Neurogenesis plays an important role in the acquisition and storage of spatial memory

Boosted by physical and mental exercise, neural stem cells continue to sprout new neurons throughout life, but the exact function of these newcomers has been the topic of much debate.

Removing a genetic master switch that maintains neural stem cells in their proliferative state finally gave researchers at the Salk Institute for Biological Studies some definitive answers.

Without adult neurogenesis - literally the “birth of neurons” - genetically engineered mice turned into “slow learners” that had trouble navigating a water maze and remembering the location of a submerged platform, the Salk investigators report in the Jan. 30 Advance Online Edition of Nature. The findings suggest that, one day, researchers might be able to stimulate neurogenesis with orally active drugs to influence memory function, the researchers say.

“Our study directly establishes that neurogenesis plays an important role in a defined process, the acquisition and storage of spatial memory,” says Howard Hughes Medical Investigator Ronald M. Evans, Ph.D., a professor in the Salk Institute's Gene Expression Laboratory, who, together with his Salk colleague Fred H. Gage, Ph.D., a professor in the Laboratory of Genetics, directed the study.

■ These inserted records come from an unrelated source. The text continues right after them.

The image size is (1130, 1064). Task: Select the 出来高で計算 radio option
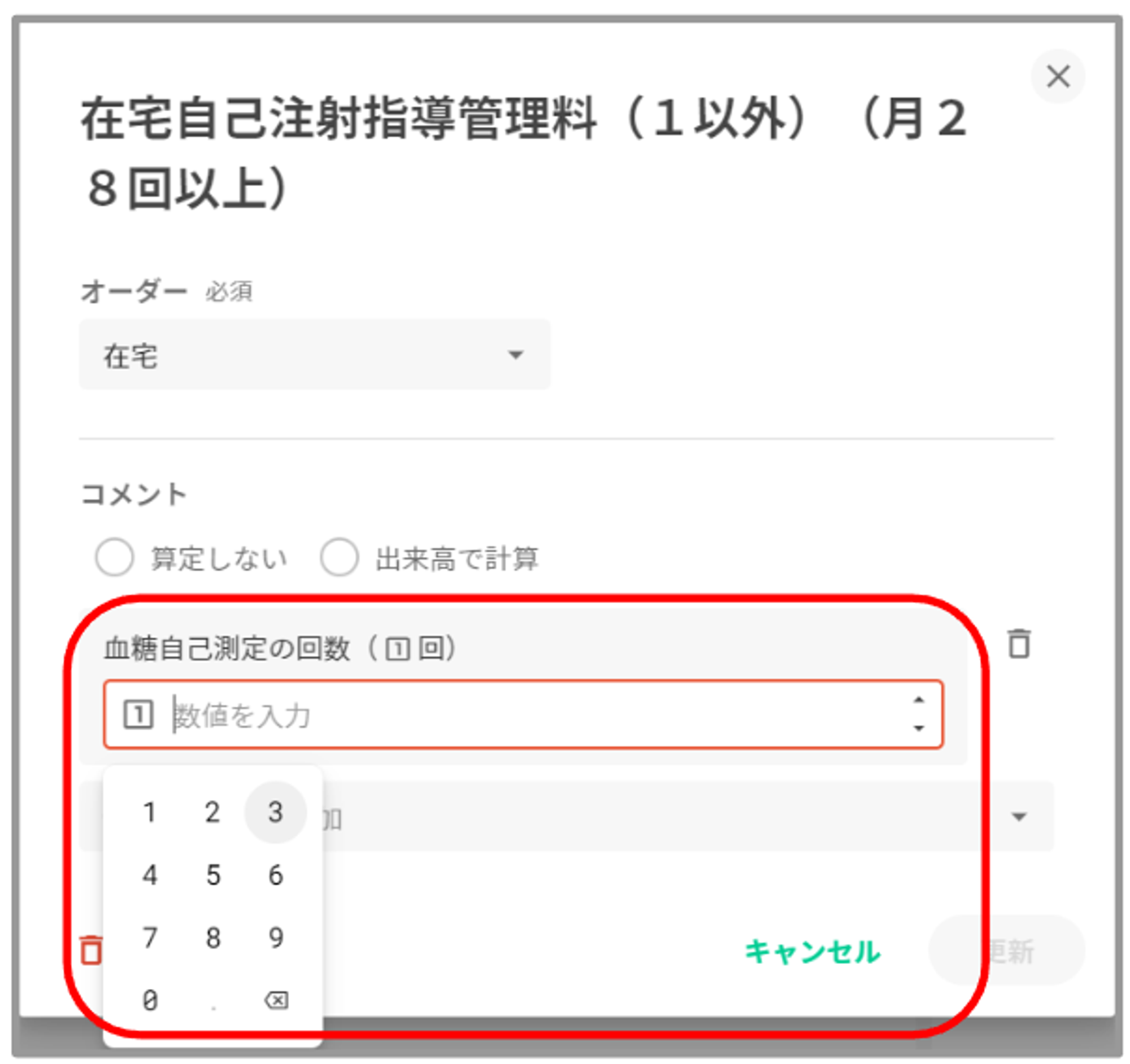click(340, 557)
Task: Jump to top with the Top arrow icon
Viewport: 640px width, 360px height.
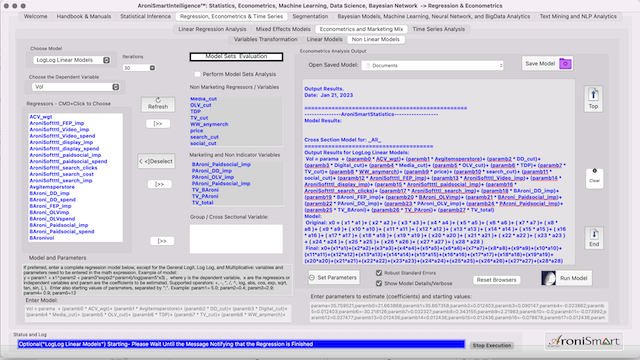Action: [x=593, y=95]
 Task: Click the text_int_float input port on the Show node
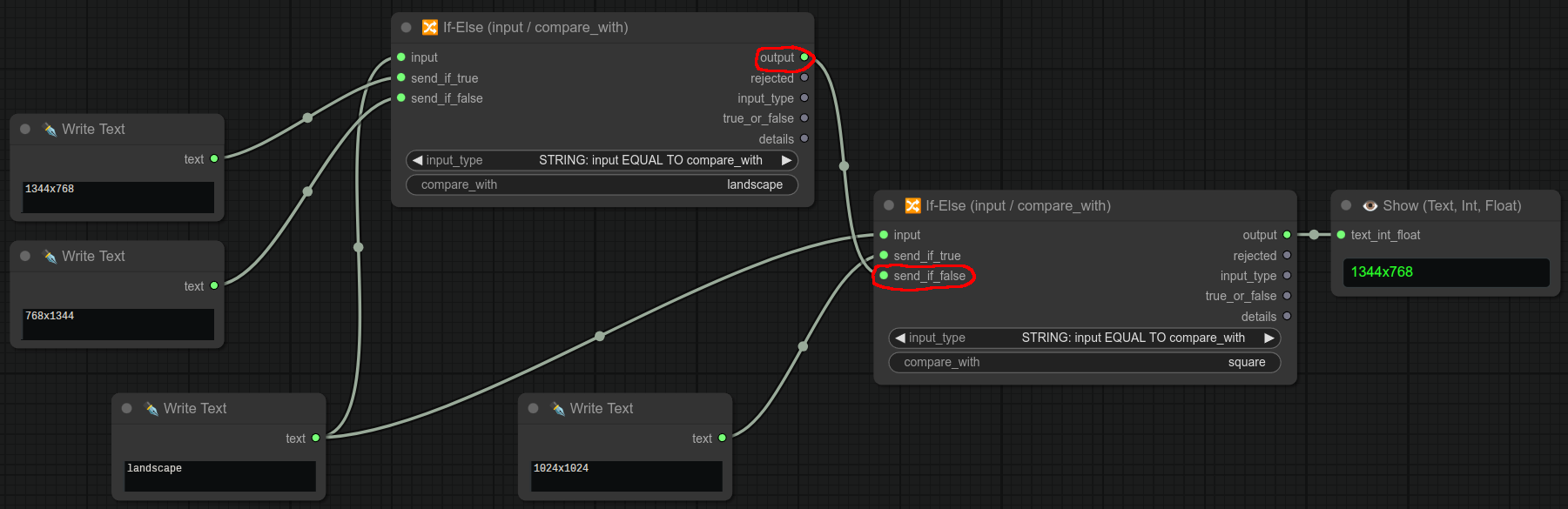point(1341,235)
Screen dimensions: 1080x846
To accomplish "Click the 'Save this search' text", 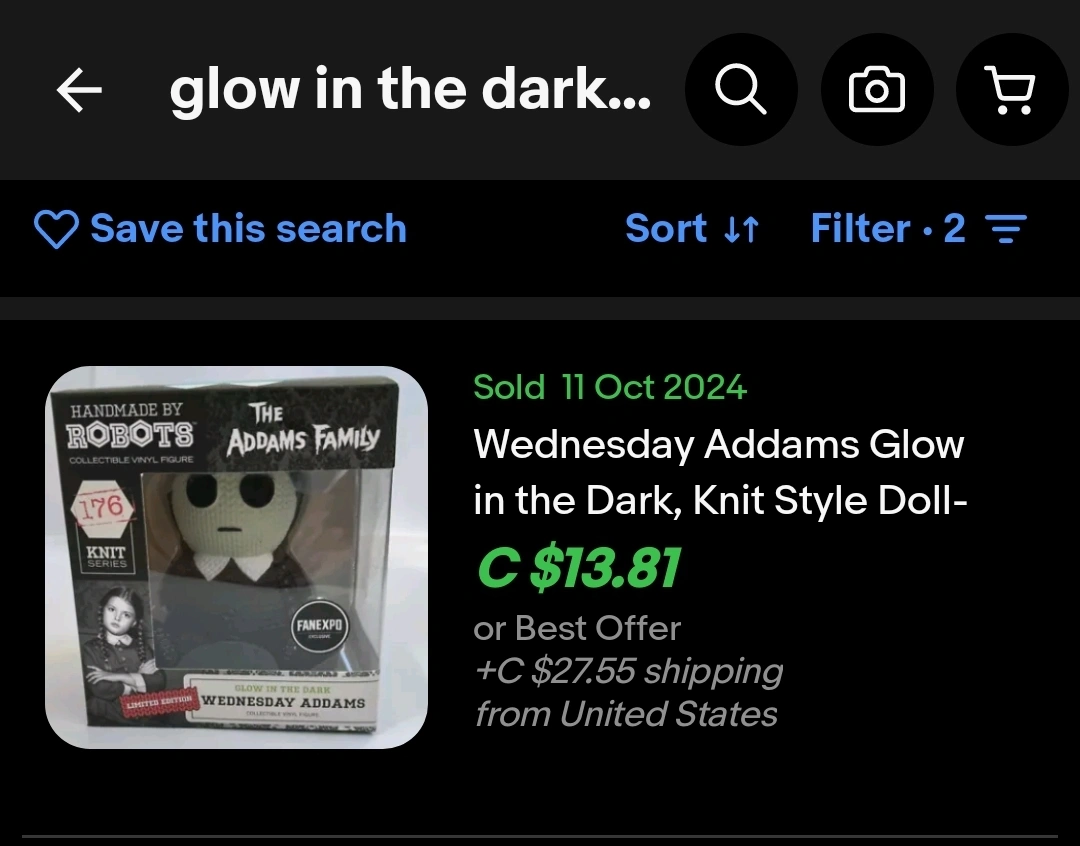I will click(x=249, y=228).
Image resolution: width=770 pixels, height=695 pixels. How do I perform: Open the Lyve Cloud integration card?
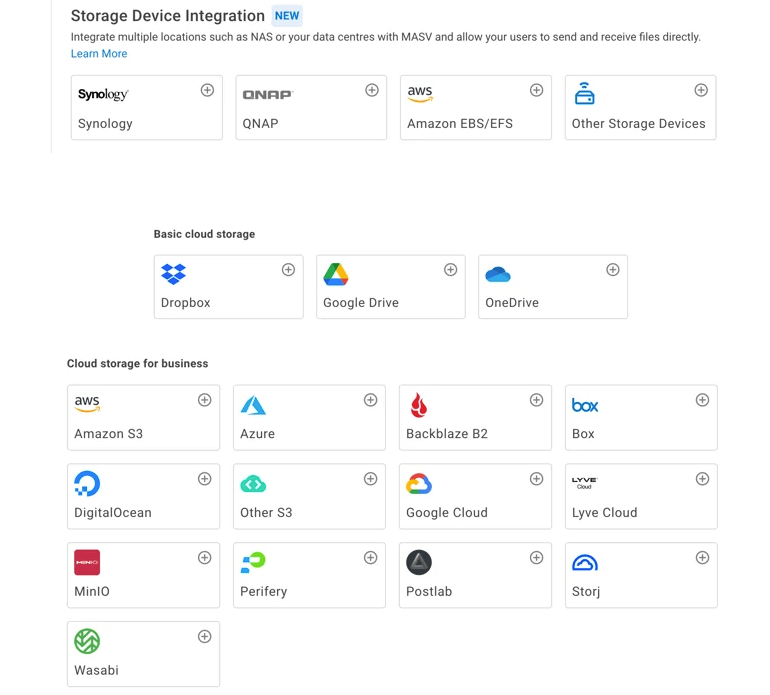(640, 497)
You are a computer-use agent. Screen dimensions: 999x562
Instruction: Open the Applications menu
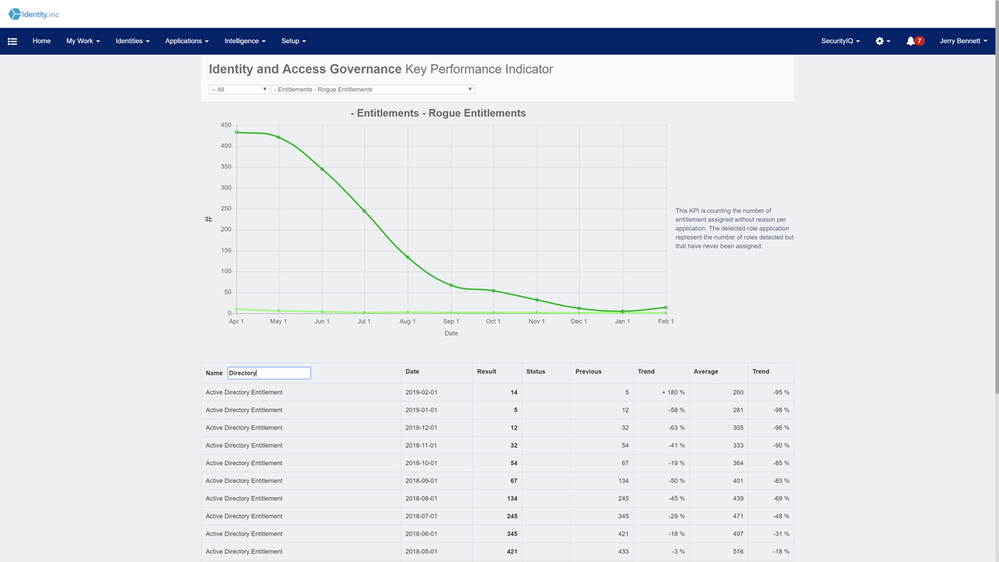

“This finding puts us in a new and important position to exploit the potential of stem cell-based therapies to improve brain function in neurodegenerative diseases such as Alzheimer's that are accompanied by a loss of memory,” Evans says.

In an earlier collaboration, Evans and Gage had discovered that TLX, a so-called orphan receptor is crucial for maintaining adult neural stem cell in an undifferentiated, proliferative state. Orphan receptors are structurally related to the well-known hormone receptors that mediate steroid and thyroid signaling. In contrast, a TLX regulatory molecule has not yet been identified.

Now, the Salk team wanted to learn more about TLX's biology and function. However, the global deletion of TLX leads to a variety of developmental problems, so postdoctoral fellow and first author Chun-Li Zhang, Ph.D., had to devise a strategy that would allow them to control when to shut off the gene coding for TLX in neural stem cells kept in Petri dishes as well as in live animals. When he cultured mouse neural stem cells without the gene encoding TLX, the proliferation rate of these cells plummeted and the activity of hundreds of genes changed.

Explains Zhang, “This experiment confirmed that TLX specifically induces the genetic program necessary for maintaining neural stem cells in their stem-like state,” handing the Salk researchers the perfect tool to track the contribution of newborn neurons to normal brain function — a question Gage is particularly interested in.

“In the past, methods to knock out neurogenesis, such as radiation and mitotic inhibitors that block all cell division have been rather crude,” he says. “So, maybe not surprisingly the literature is riddled with contradictory results.”

Adult neural stem cells continually generate new brain cells or neurons in two small areas of mammalian brains: the olfactory bulb, which processes odors, and the central part of the hippocampus, which is involved in the formation of memories and learning. Some of these newborn cells die shortly after they are born but many of them become functionally integrated into the surrounding brain tissue. Whether they live or die is regulated by the animals' experience.

Combining mouse genetics and gene transfer techniques, Zhang genetically engineered mice that allowed him to specifically delete TLX in the brains of adult mice and thus shut down neurogenesis. He then put the mice through a battery of standard behavioral tests.

The mice passed with flying colors in all but one test: the Morris water maze, a common behavioral test in which mice have to rely on visual cues on the surrounding walls to find and remember the location of a submerged platform hidden in a pool of milky water. This task draws on many cognitive abilities, including analytical skills, learning and memory, and the ability to form strategies.

The more challenging Zhang made the test, the more difficult the altered mice found it to navigate the maze and remember the location of the platform. “The mice showed both learning and memory deficits,” he says. “It's not that they didn't learn, they were just slower at learning the task and didn't retain as much as their normal counterparts,” observes Zhang.

“Whatever these new neurons are doing it is not controlling whether or not these animals learn,” explains Gage. “But these new cells are regulating the efficiency and the strategy that they using to solve the problem.”